Collected data entries
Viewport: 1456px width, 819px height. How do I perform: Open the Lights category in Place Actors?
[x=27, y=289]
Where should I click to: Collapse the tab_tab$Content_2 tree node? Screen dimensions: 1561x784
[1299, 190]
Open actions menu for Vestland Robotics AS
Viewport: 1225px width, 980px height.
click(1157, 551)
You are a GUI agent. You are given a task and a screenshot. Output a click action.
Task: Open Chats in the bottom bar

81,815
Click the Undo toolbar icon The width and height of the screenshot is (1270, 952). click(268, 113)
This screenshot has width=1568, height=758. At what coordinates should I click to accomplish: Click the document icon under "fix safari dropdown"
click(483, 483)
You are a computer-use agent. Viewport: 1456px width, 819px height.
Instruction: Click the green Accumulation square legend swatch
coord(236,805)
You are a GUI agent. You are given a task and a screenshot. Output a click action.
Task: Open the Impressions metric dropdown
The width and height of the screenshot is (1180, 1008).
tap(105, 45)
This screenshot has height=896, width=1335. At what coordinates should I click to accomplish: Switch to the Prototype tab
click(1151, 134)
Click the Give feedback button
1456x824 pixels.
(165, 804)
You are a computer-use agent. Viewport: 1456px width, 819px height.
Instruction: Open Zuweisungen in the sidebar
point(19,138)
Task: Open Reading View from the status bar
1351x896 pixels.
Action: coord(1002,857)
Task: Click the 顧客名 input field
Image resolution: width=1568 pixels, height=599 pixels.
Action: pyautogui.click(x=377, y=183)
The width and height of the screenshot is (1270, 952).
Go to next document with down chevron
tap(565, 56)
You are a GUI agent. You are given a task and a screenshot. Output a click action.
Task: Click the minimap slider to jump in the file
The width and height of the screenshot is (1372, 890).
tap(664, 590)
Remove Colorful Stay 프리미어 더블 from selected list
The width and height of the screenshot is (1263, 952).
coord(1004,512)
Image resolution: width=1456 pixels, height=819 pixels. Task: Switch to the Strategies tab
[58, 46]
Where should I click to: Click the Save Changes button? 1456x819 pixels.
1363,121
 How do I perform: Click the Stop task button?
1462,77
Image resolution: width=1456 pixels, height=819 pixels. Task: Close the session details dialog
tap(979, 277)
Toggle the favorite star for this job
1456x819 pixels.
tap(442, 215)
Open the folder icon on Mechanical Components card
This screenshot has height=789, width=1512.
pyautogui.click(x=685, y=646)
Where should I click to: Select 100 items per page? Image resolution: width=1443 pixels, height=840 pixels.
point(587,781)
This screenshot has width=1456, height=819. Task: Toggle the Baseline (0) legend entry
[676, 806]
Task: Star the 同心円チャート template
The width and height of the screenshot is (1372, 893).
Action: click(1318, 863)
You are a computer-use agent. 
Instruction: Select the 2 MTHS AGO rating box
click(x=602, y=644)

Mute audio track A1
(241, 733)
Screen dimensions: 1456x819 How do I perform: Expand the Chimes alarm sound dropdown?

• What is needed: Each line from the one containing "Image resolution: width=1568" to the close of the records must appear in the output exactly, and no other line.

• Task output:
Image resolution: width=1568 pixels, height=599 pixels.
Action: pyautogui.click(x=377, y=183)
The width and height of the screenshot is (1270, 952).
Go to next document with down chevron
tap(565, 56)
You are a GUI agent. You are given a task and a screenshot. Output a click action.
Task: Click the minimap slider to jump in the file
The width and height of the screenshot is (1372, 890).
tap(664, 590)
Remove Colorful Stay 프리미어 더블 from selected list
The width and height of the screenshot is (1263, 952).
coord(1004,512)
Image resolution: width=1456 pixels, height=819 pixels. Task: Switch to the Strategies tab
[58, 46]
Where should I click to: Click the Save Changes button? 1456x819 pixels.
1363,121
 How do I perform: Click the Stop task button?
1462,77
Image resolution: width=1456 pixels, height=819 pixels. Task: Close the session details dialog
tap(979, 277)
Toggle the favorite star for this job
1456x819 pixels.
tap(442, 215)
Open the folder icon on Mechanical Components card
This screenshot has height=789, width=1512.
pyautogui.click(x=685, y=646)
Where should I click to: Select 100 items per page? Image resolution: width=1443 pixels, height=840 pixels.
point(587,781)
This screenshot has width=1456, height=819. Task: Toggle the Baseline (0) legend entry
[676, 806]
Task: Star the 同心円チャート template
The width and height of the screenshot is (1372, 893).
Action: click(1318, 863)
You are a computer-use agent. 
Instruction: Select the 2 MTHS AGO rating box
click(x=602, y=644)

Mute audio track A1
(241, 733)
Screen dimensions: 1456x819 How do I perform: Expand the Chimes alarm sound dropdown?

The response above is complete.